» MATERIAL PROVIDED:
········

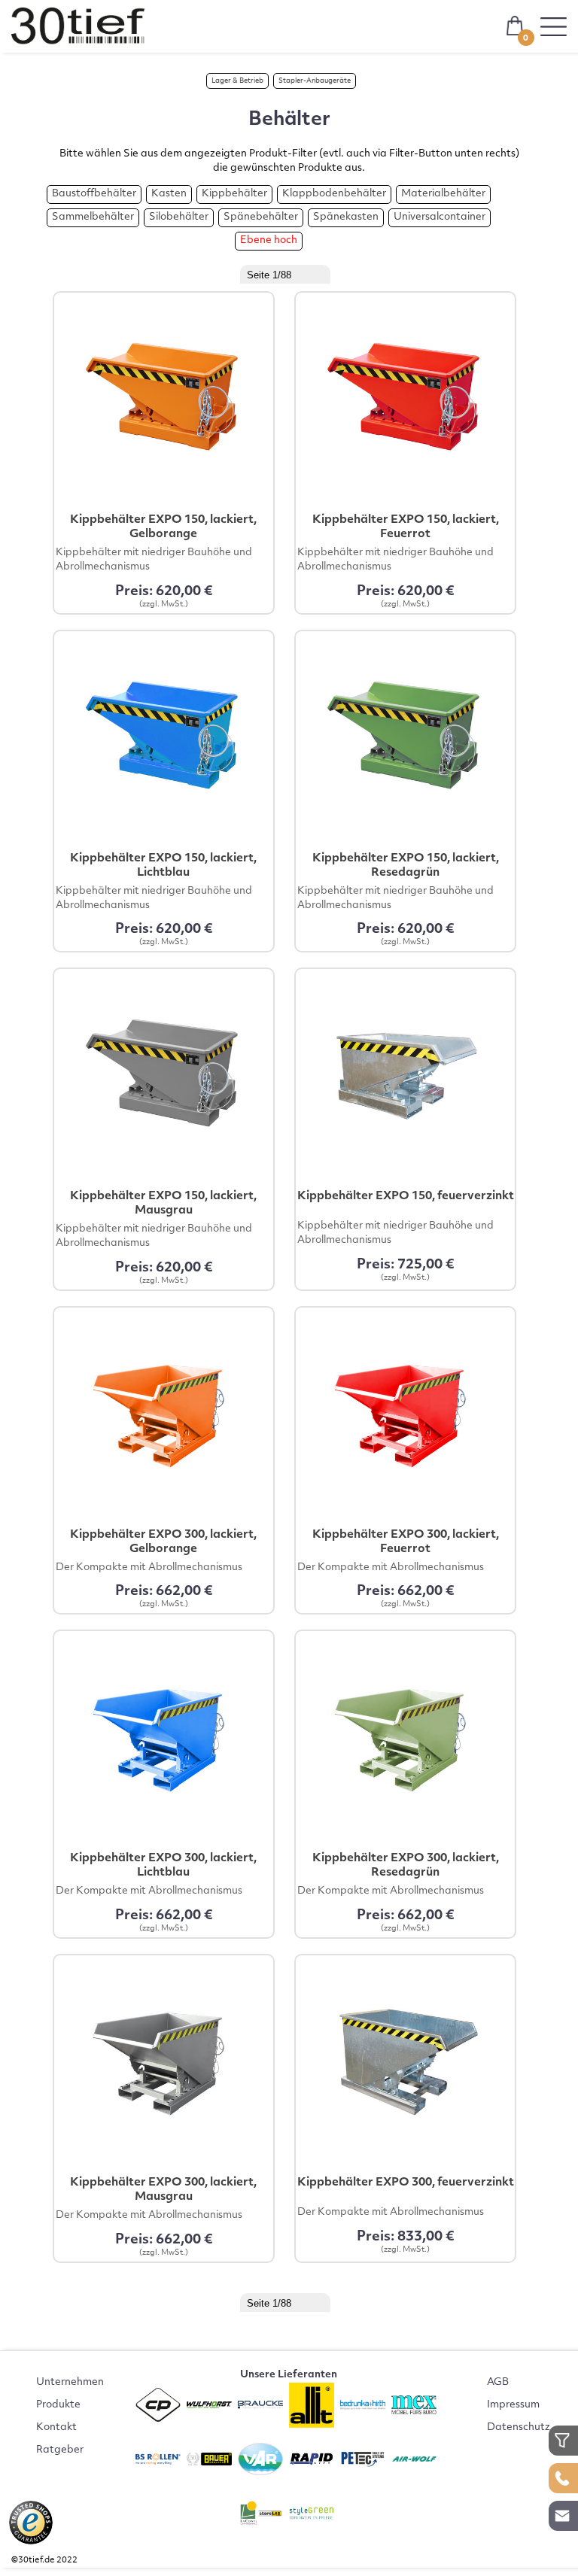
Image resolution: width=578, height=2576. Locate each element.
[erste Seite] (217, 271)
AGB (498, 2382)
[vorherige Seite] (231, 271)
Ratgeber (60, 2450)
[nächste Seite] (345, 271)
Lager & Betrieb (237, 80)
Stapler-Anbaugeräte (314, 80)
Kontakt (56, 2427)
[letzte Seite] (359, 271)
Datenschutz (518, 2427)
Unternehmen (70, 2382)
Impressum (513, 2405)
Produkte (58, 2405)
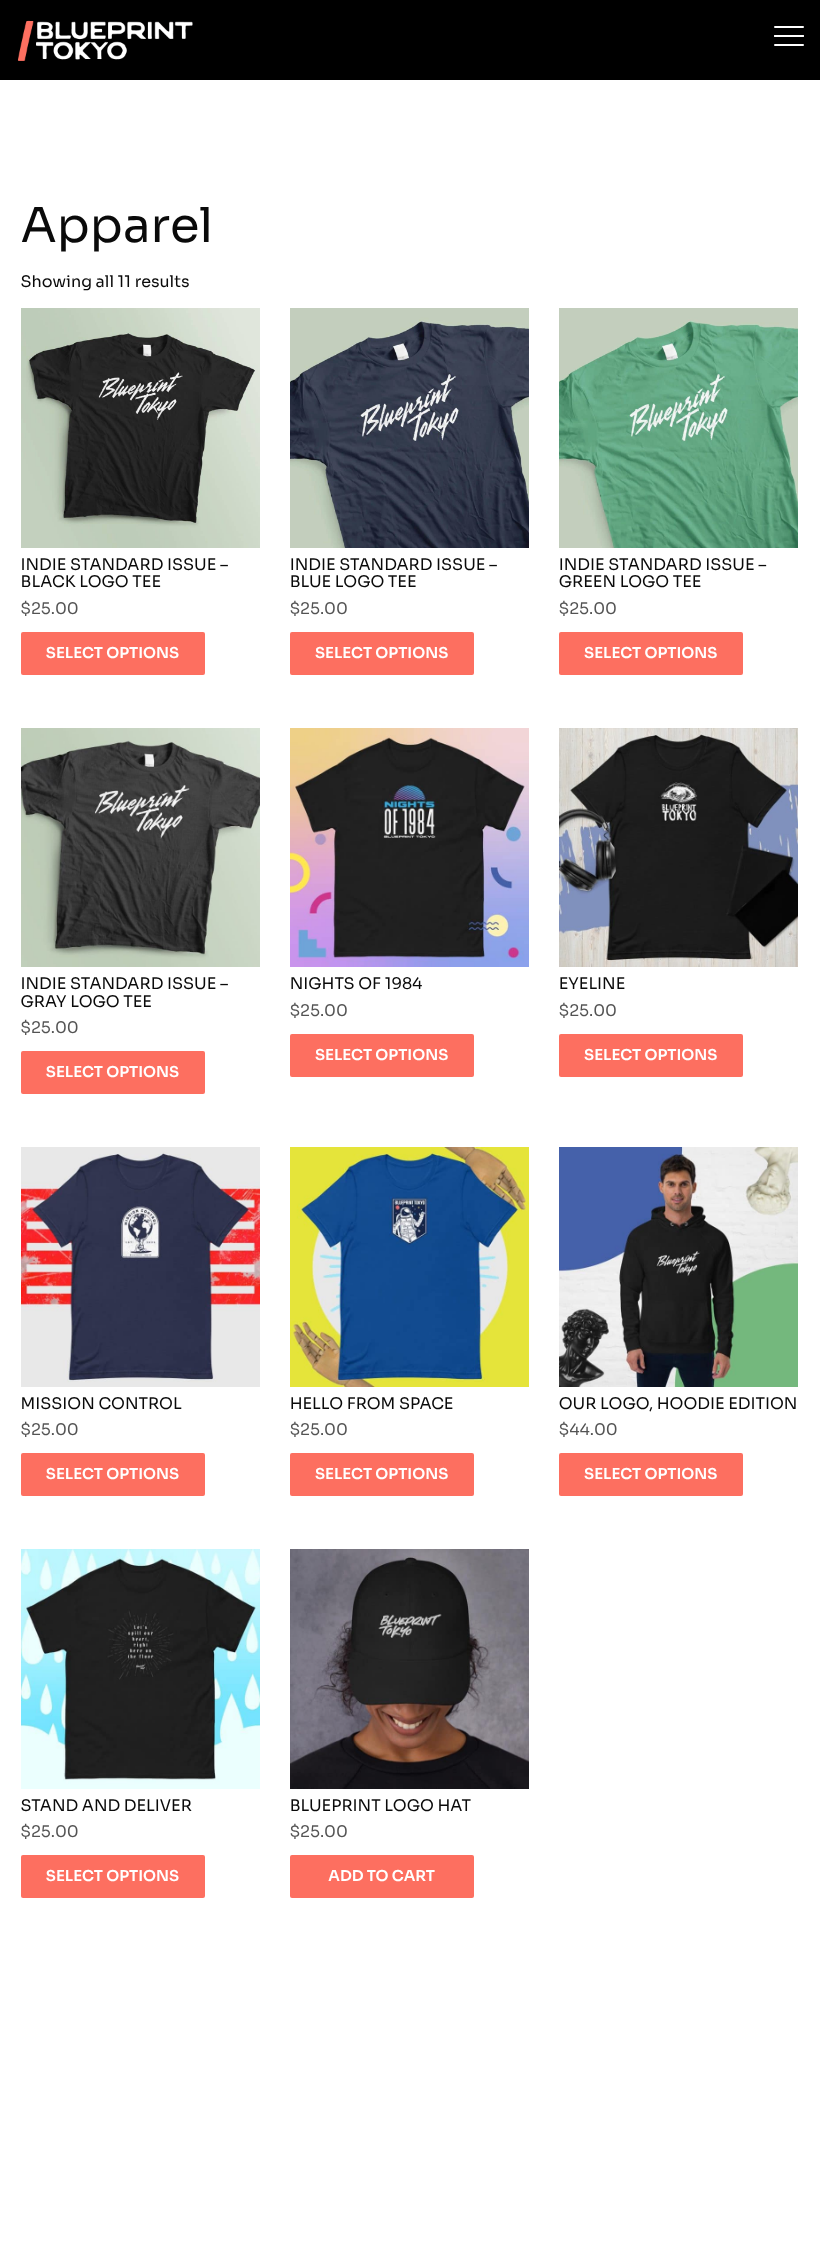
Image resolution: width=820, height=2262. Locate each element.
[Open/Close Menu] (789, 37)
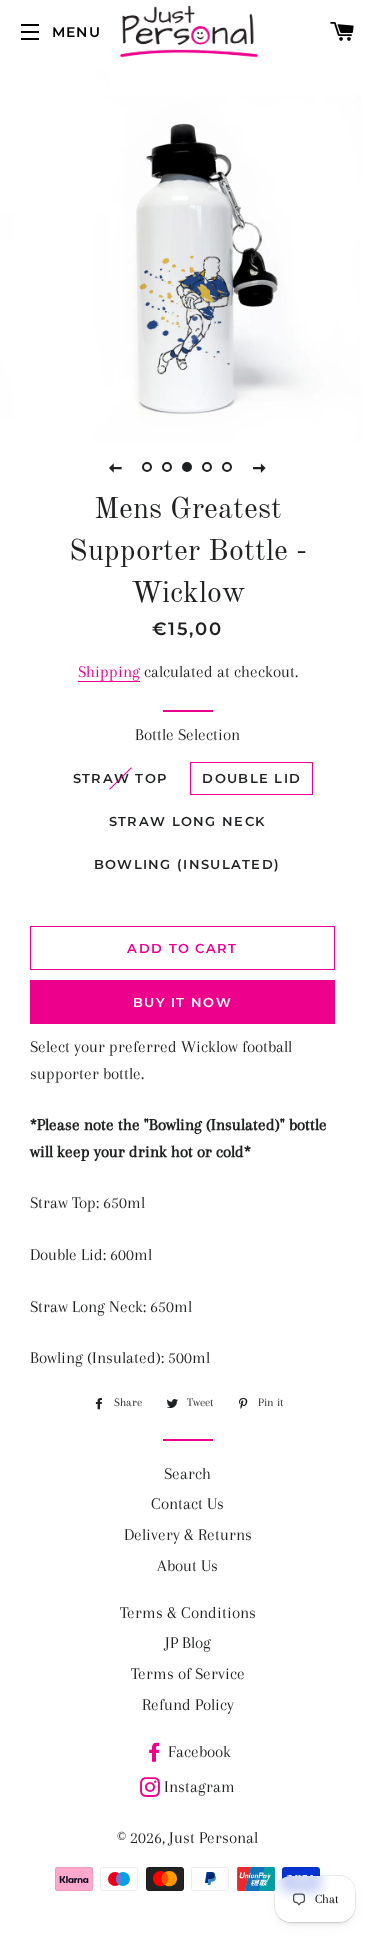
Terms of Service (188, 1673)
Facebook (199, 1751)
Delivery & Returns (188, 1534)
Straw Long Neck (187, 821)
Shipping (109, 671)
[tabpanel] (187, 257)
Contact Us (187, 1503)
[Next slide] (260, 467)
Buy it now (182, 1002)
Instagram (199, 1786)
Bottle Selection (187, 734)
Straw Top (120, 778)
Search (187, 1473)
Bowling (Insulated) (187, 864)
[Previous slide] (116, 467)
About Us (187, 1565)
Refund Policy (188, 1704)
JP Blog (188, 1642)
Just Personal (213, 1837)
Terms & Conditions (188, 1612)
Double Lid (251, 778)
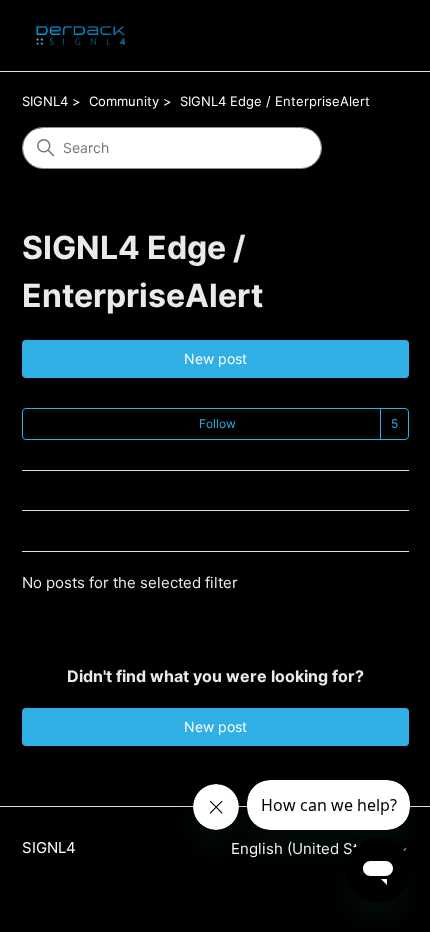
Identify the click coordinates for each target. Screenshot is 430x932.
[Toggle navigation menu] (373, 36)
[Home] (81, 35)
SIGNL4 (45, 101)
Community (124, 101)
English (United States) (314, 848)
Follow (217, 423)
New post (215, 358)
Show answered (74, 491)
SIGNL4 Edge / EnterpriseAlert (275, 101)
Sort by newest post (88, 531)
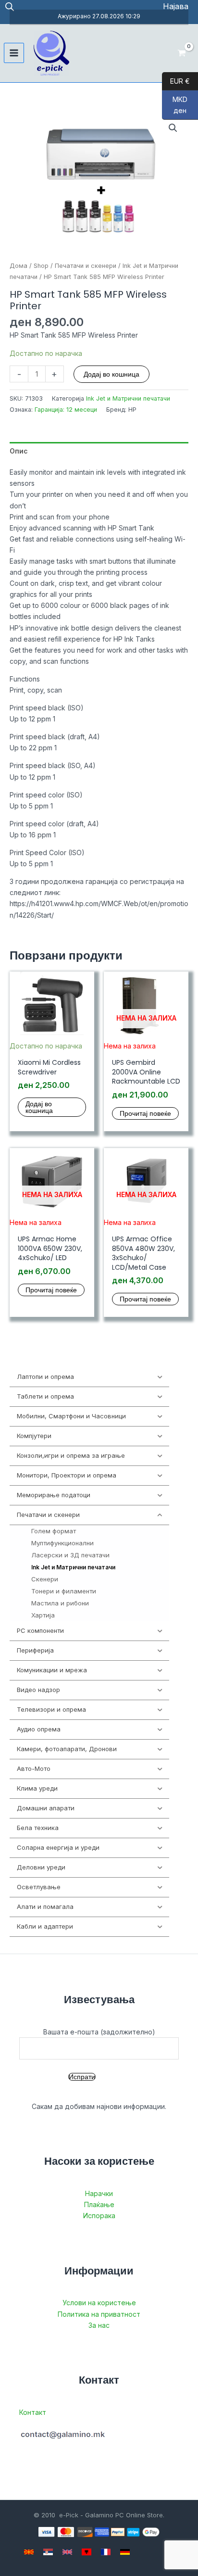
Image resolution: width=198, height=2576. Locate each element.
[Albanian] (86, 2552)
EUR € (176, 80)
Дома (18, 265)
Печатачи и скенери (85, 265)
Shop (41, 265)
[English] (67, 2552)
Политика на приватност (99, 2314)
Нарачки (99, 2193)
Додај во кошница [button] (39, 1107)
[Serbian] (48, 2552)
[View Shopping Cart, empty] (181, 53)
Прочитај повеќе (145, 1113)
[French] (106, 2552)
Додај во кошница (111, 374)
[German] (125, 2552)
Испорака (99, 2215)
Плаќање (99, 2204)
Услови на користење (99, 2302)
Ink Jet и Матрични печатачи (128, 398)
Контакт (32, 2412)
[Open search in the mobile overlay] (9, 6)
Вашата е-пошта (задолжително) (99, 2032)
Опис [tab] (19, 451)
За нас (99, 2325)
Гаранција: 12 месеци (66, 409)
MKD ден (174, 104)
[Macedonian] (29, 2552)
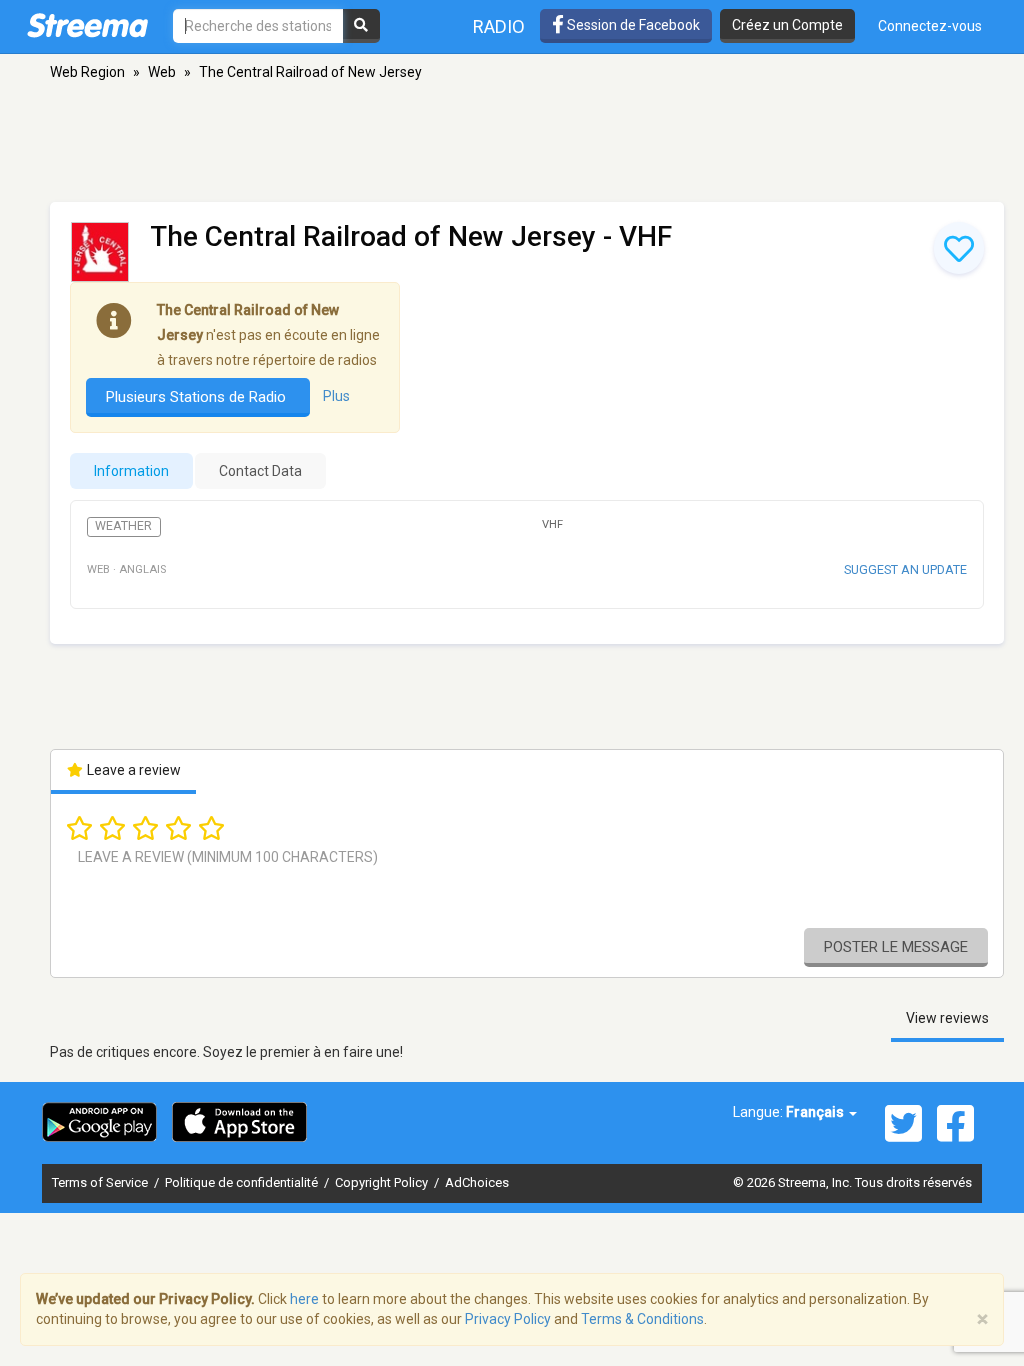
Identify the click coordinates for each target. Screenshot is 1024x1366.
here (304, 1299)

········

» WORK TASK: A precise repetition of every entry, free of pictures, is the expected answer.

» REPLY:
Image resolution: width=578, height=2576. Locate each element.
[erste Seite] (217, 271)
AGB (498, 2382)
[vorherige Seite] (231, 271)
Ratgeber (60, 2450)
[nächste Seite] (345, 271)
Lager & Betrieb (237, 80)
Stapler-Anbaugeräte (314, 80)
Kontakt (56, 2427)
[letzte Seite] (359, 271)
Datenschutz (518, 2427)
Unternehmen (70, 2382)
Impressum (513, 2405)
Produkte (58, 2405)
Image resolution: width=820, height=2262. Locate each element.
[Open/Close Menu] (789, 37)
Terms of Service (188, 1673)
Facebook (199, 1751)
Delivery & Returns (188, 1534)
Straw Long Neck (187, 821)
Shipping (109, 671)
[tabpanel] (187, 257)
Contact Us (187, 1503)
[Next slide] (260, 467)
Buy it now (182, 1002)
Instagram (199, 1786)
Bottle Selection (187, 734)
Straw Top (120, 778)
Search (187, 1473)
Bowling (Insulated) (187, 864)
[Previous slide] (116, 467)
About Us (187, 1565)
Refund Policy (188, 1704)
JP Blog (188, 1642)
Just Personal (213, 1837)
Terms & Conditions (188, 1612)
Double Lid (251, 778)
Identify the click coordinates for each target. Screenshot is 430x932.
[Toggle navigation menu] (373, 36)
[Home] (81, 35)
SIGNL4 (45, 101)
Community (124, 101)
English (United States) (314, 848)
Follow (217, 423)
New post (215, 358)
Show answered (74, 491)
SIGNL4 Edge / EnterpriseAlert (275, 101)
Sort by newest post (88, 531)
Image resolution: width=198, height=2576. Locate each element.
[Albanian] (86, 2552)
EUR € (176, 80)
Дома (18, 265)
Печатачи и скенери (85, 265)
Shop (41, 265)
[English] (67, 2552)
Политика на приватност (99, 2314)
Нарачки (99, 2193)
Додај во кошница [button] (39, 1107)
[Serbian] (48, 2552)
[View Shopping Cart, empty] (181, 53)
Прочитај повеќе (145, 1113)
[French] (106, 2552)
Додај во кошница (111, 374)
[German] (125, 2552)
Испорака (99, 2215)
Плаќање (99, 2204)
Услови на користење (99, 2302)
Ink Jet и Матрични печатачи (128, 398)
Контакт (32, 2412)
[Open search in the mobile overlay] (9, 6)
Вашата е-пошта (задолжително) (99, 2032)
Опис [tab] (19, 451)
За нас (99, 2325)
Гаранција: 12 месеци (66, 409)
MKD ден (174, 104)
[Macedonian] (29, 2552)
Identify the click coordinates for each target. Screenshot is 1024x1366.
here (304, 1299)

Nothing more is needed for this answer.